If your AtomicReference starts carrying mutable objects that are then modified after publication, you lose most of the benefit.
The cleaner pattern is:
- build a new immutable value off-thread
- validate it
- atomically replace the current reference
- let readers observe either old or new, but never a partial mix
Testing and Review Notes
For these atomic types, many failures come from surrounding assumptions rather than the atomic operation itself. Review for questions like:
- is
AtomicBooleanbeing used where a broader lifecycle lock is actually needed - does the numeric counter need exact snapshots or only eventual totals
- is
AtomicReferencepointing to immutable state, or to something still being mutated elsewhere - are callers depending on several reads staying consistent with one another
Tests should include repeated concurrent reads and writes plus clear assertions about what outcomes are allowed. For example, a snapshot-swap test should allow readers to see either version A or version B, but should never allow them to see a half-updated combination derived from both.
Second Example: One-Time Transition with AtomicBoolean
A second scenario worth seeing is a one-time transition where only the first caller should win.
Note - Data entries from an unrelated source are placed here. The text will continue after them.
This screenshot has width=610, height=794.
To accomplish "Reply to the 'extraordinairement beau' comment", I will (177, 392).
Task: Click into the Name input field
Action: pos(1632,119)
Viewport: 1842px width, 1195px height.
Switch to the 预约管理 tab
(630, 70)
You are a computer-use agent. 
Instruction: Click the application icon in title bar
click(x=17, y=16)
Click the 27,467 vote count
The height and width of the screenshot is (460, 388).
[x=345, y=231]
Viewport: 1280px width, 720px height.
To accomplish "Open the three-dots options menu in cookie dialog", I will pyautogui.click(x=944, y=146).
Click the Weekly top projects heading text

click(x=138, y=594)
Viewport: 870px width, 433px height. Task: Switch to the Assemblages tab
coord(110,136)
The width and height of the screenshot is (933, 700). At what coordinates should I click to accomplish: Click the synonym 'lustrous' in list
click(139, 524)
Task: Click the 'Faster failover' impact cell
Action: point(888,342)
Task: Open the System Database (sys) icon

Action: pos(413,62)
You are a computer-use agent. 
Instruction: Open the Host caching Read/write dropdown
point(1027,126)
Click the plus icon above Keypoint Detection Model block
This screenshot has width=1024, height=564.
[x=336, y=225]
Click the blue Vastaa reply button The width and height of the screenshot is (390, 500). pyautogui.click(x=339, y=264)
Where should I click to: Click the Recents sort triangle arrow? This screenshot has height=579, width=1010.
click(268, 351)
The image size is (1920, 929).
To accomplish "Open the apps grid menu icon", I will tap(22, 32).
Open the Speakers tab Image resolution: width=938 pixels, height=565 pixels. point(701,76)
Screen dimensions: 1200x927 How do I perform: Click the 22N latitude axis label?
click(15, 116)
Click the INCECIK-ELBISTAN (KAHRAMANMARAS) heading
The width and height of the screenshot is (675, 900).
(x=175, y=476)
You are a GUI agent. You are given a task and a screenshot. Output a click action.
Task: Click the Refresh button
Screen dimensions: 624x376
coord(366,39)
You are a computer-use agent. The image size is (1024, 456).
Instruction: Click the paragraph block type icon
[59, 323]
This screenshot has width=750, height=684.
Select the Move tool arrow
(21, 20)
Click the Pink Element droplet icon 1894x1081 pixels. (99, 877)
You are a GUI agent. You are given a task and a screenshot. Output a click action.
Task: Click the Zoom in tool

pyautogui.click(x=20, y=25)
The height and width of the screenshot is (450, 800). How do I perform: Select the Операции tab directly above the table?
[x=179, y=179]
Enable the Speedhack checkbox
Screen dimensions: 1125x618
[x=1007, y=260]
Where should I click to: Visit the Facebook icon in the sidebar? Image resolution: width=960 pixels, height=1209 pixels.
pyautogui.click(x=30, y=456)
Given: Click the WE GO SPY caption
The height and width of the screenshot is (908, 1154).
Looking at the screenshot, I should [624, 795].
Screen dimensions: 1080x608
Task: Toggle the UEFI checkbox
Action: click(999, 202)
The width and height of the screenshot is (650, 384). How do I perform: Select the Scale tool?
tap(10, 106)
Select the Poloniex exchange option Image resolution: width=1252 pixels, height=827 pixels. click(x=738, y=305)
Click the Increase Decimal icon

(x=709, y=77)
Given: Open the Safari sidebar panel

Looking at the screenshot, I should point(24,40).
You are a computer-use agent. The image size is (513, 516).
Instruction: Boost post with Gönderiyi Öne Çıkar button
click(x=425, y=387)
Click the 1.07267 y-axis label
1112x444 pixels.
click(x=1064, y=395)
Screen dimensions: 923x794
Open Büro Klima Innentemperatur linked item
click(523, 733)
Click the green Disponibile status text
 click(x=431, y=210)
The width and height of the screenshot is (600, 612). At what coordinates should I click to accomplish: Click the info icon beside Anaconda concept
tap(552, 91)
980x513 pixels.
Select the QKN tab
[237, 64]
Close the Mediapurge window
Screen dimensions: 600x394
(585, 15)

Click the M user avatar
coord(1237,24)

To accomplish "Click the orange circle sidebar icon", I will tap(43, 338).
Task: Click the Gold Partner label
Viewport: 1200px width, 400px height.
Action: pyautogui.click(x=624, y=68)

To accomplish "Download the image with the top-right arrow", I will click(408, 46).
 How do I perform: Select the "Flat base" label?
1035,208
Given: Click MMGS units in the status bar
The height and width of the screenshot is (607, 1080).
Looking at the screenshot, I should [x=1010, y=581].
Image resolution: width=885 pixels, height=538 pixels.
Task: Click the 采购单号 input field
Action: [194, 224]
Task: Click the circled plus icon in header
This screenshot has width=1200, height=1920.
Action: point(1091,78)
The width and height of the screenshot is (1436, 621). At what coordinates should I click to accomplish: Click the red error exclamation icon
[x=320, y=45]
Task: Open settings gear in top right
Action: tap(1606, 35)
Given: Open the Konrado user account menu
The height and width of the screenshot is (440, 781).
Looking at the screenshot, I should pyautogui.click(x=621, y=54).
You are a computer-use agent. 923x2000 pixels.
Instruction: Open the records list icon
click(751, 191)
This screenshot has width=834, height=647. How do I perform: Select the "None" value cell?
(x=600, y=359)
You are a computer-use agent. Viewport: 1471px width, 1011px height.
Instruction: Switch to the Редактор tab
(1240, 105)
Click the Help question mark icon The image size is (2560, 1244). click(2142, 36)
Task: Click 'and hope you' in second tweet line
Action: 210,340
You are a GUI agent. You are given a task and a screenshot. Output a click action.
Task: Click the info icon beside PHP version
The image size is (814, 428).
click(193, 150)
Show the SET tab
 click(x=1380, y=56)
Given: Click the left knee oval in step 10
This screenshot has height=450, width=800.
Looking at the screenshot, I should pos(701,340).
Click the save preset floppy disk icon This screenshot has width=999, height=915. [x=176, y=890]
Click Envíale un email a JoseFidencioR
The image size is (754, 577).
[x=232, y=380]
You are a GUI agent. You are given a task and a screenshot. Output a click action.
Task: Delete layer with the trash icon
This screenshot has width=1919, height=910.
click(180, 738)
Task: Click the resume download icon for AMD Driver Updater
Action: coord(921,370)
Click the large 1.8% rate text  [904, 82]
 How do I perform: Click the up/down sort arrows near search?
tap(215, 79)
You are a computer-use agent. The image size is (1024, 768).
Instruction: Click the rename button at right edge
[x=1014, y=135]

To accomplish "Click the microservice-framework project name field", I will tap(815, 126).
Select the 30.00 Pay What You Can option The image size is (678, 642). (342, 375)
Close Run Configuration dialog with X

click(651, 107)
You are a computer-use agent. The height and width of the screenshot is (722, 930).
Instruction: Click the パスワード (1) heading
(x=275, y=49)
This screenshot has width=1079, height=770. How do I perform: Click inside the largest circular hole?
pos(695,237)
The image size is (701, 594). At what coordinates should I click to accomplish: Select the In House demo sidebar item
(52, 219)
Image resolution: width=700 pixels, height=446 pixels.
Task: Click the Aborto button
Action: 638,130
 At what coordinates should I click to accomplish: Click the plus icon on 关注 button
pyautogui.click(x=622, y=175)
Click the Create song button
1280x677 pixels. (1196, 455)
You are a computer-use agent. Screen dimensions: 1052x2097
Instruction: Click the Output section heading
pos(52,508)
That is where compareAndSet on AtomicBoolean becomes more meaningful than a plain set(true).
import java.util.concurrent.atomic.AtomicBoolean;
public class DrainSwitchDemo {
public static void main(String[] args) {
DrainSwitch drainSwitch = new DrainSwitch();
System.out.println(drainSwitch.beginDrain());
System.out.println(drainSwitch.beginDrain());
}
static final class DrainSwitch {
private final AtomicBoolean draining = new AtomicBoolean(false);
boolean beginDrain() {
return draining.compareAndSet(false, true);
}
}
}
Only the first caller transitions the service into draining mode. That is a different use case from counters or snapshot references, and it helps show why atomic type choice follows state meaning.
Key Takeaways
AtomicInteger,AtomicLong,AtomicBoolean, andAtomicReferencecover most practical single-variable atomic needs.- Pick the type that matches the actual meaning of the shared state.
AtomicReferenceis especially useful for immutable snapshot replacement.- Once the invariant spans several fields, move beyond a single atomic variable.